• _Work instruction_
Scan the records and identify every line in which the string "computer" occurs, then return those lines.

Saved data entries:
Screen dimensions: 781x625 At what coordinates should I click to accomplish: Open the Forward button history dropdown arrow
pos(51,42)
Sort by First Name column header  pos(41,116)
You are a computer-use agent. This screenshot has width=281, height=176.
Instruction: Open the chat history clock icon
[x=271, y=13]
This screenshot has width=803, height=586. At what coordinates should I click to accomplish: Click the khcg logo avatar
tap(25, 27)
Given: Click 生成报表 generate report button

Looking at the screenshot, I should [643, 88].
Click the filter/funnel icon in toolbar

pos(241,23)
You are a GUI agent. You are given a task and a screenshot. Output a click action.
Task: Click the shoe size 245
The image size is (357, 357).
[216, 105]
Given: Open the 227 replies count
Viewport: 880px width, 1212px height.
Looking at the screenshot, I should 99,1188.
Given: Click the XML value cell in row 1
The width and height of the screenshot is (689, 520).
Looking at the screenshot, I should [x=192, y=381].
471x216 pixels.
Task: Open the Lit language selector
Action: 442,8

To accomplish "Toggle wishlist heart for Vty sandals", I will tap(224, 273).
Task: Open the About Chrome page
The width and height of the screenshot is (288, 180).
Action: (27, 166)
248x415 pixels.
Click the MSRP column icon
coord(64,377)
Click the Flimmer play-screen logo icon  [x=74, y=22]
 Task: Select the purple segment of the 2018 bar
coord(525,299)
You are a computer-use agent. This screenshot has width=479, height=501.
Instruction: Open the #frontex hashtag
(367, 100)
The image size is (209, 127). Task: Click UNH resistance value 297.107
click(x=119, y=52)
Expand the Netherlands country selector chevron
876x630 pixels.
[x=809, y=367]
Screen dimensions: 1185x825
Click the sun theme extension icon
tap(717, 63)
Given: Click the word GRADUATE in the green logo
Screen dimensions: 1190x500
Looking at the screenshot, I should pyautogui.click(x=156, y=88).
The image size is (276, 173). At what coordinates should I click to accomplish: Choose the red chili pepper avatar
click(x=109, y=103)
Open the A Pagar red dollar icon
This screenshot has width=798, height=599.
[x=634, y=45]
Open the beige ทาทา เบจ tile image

• _Written answer_
You are a computer-use agent. This screenshot has width=281, height=176.
You are a computer-use agent. This screenshot has width=479, height=501.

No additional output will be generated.